I have a breast reduction surgery scheduled for April 6th. I am excited, nervous and slightly overwhelmed. Especially since my milk supply dried up, these things just don’t look like they used to.
I was a late bloomer. I used to get teased mercilessly for being flat-chested. I hated it! I use to pray for big boobs. I went up a cup size each year in high school. I always joked that having big boobs as an adult was because God felt sorry for me because people used to make fun of me.
Since I was a freshman in college I have wanted a breast reduction. Those things were huge. Whenever I put on weight, it goes to my chest and stomach. Chest is usually first. I have never been fully comfortable in my skin and tend to dress modestly. At times this is hard with a large chest, because I have cleavage even in higher necked shirts.
I don’t know if past trauma, growing up in a strict religion, or other factors played into my mindset that I should be ashamed of having a large chest. I do know that I never wanted to be seen as just a girl with big boobs. It’s weird to want something for long, then I get it and instantly hate it!
Since I got pregnant, I haven’t work a regular bra. I only wear sports bras. My size is hard to find in regular stores. My back hurts. I can’t go running. Any type of cardio requires that I wear at least 3 sports bras. I would like to option to do cardio. I probably won’t do cardio once they are smaller, but I’d at least like the option. Yeah, probably no running.
I’m going about 2 cup sizes smaller. I am planning on being a full C or small D. The scars don’t bother me. I’d like the option to wear a regular bra. I’d like to wear clothes and feel good in them. I think my self-esteem will improve.
Right after giving birth, we went to the lactation nurse several times. My daughter was just under a month early. She weighed 5lbs 7oz. She was also tongue-tied. The lactation nurse told me my boobs weighed 7-8lbs a piece! No wonder this poor tiny baby didn’t want to latch. She would have been suffocated!

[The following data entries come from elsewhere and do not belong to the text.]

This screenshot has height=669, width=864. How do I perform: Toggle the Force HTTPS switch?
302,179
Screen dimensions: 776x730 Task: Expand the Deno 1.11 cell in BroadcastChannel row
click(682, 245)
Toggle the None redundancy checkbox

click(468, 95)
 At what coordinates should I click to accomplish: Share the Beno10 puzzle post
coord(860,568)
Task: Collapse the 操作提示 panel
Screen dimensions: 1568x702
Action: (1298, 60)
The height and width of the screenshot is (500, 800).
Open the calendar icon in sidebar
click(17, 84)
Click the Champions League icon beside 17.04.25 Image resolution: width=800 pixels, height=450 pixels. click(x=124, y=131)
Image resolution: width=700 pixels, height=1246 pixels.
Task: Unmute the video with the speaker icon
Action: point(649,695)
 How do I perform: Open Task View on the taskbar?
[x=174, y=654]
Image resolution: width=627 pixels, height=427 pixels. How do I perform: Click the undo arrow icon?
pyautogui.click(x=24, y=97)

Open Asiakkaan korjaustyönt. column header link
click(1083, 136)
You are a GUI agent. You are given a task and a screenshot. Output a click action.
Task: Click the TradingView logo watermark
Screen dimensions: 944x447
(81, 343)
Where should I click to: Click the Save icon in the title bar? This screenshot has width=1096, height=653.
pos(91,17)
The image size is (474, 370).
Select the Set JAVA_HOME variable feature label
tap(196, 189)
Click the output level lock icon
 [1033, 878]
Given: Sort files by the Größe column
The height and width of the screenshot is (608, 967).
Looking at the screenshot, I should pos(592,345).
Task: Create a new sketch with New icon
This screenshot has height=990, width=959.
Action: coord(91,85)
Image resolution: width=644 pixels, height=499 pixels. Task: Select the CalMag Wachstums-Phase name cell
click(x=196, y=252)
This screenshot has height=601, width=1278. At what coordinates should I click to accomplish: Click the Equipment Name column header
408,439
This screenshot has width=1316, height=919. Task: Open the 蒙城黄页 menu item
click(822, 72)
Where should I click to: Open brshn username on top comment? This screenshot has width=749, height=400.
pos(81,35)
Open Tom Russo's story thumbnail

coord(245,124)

I fully support that people should be allowed to do whatever they would like with their bodies if it makes them feel better. This will be my first elective surgery. I have several friends that have had breast augmentations, which they say they love. I also have some friends who have had reductions, which appears that they are even happier with. I feel I am making the right decision.
I can’t take narcotics. They all make me violently ill, even with anti-nausea medication. This part makes me the most nervous, because I don’t know what to expect. I have gotten through several other surgeries without narcotics and I was just fine. Any time you go under, I think it’s normal to have nerves. I know I will be fine and on the mend before I know it.
I tried to buy bras before my surgery because I’m so excited. Clearly this is a stupid idea. I have no idea what size I will be once it’s all said and done. It’s hard to see how it will fit with my current size. I do know I’m so excited to wear some of my old clothes, that I’ve held onto for when my chest is smaller. I feel good about this. I’m excited. I’m ready. I might throw a goodbye party for my boobs. I think my husband will be the only one who is sad. He said I could get a forklift to carry them now so it alleviates the pressure on my back. Thanks honey…..thanks.
I’m sure I will write about this more, especially as the date approaches and when I’m recovering. This may be the first year in close to a decade that I’m not completely dreading swimsuit season! I’m grateful that I’m fortunate enough to be able to have an elective surgery that hopefully will give my back a break, and my self-esteem a lift! Ha! Plus my boobs will get a lift!!!!